"Sounds noisy in there," said the teacher that occupies the classroom next door as I opened the door to ask her something. I couldn't help but take it as a derogatory statement. The way she said it made it sound like there was something wrong with the noise. She could have just as well said, "Wow, you should do something about your classroom. That's not what a classroom is supposed to be like."

And in a way, I agree with her. I get a little nervous when there is noise. All the teachers I had growing up wanted silent classrooms. Most of the teacher's I've observed valued quiet. So I should too...

This week we have been making silent films based on a novel we read. The students are working in groups of five to act out the big moments. They were making costumes, debating how they should portray a certain scene, and generally moving around the room. The book we read includes a dog race. So...they were practicing their dog racing. 

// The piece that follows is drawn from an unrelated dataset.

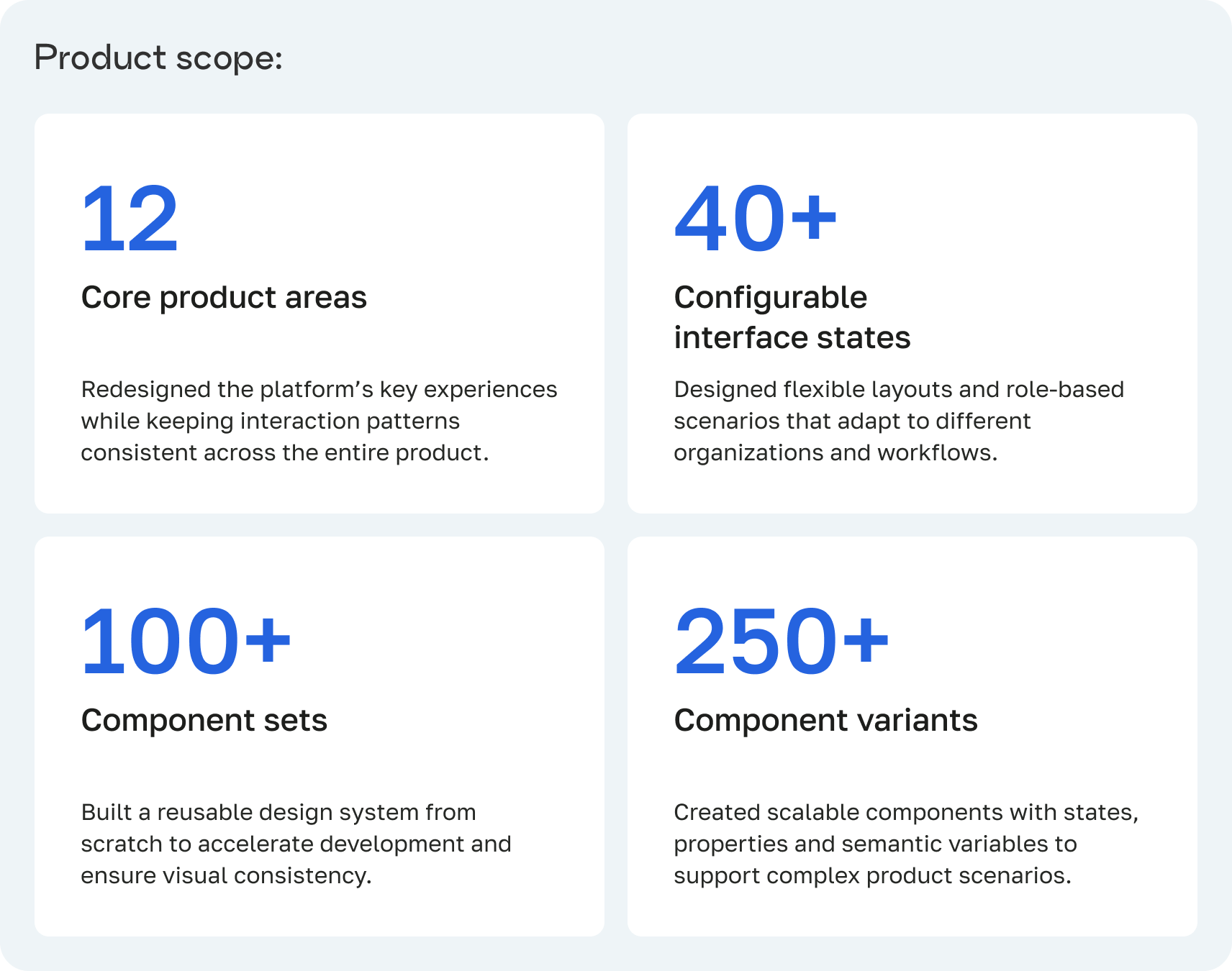Click the 250+ statistic number
This screenshot has height=971, width=1232.
(x=782, y=642)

Yes, there was noise--because collaboration sometimes requires talking. I wonder where this idea of a quiet classroom equating learning came from? Is quiet a requirement for learning?

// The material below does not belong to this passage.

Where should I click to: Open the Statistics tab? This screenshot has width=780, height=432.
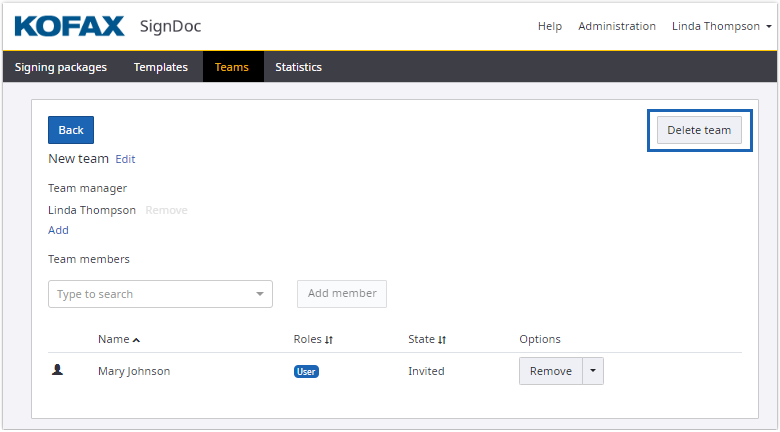pos(298,67)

I know some students, if not most, greatly benefit from silence when they are trying to focus. Sounds and movement distract them. But it seems like they can also learn where there is noise and movement. Is it a different kind of learning? When I watch their scene preparation, I see them converting words on a page to actions that are meant to be understood by others. They are exchanging and building on ideas. They are learning how to share their vision for this project with their peers, then how to agree on a course and keep it.

The learning is there, it just feels like "lesser" learning. Things that don't really need to be practiced as much. Maybe it's because we don't test for those skills.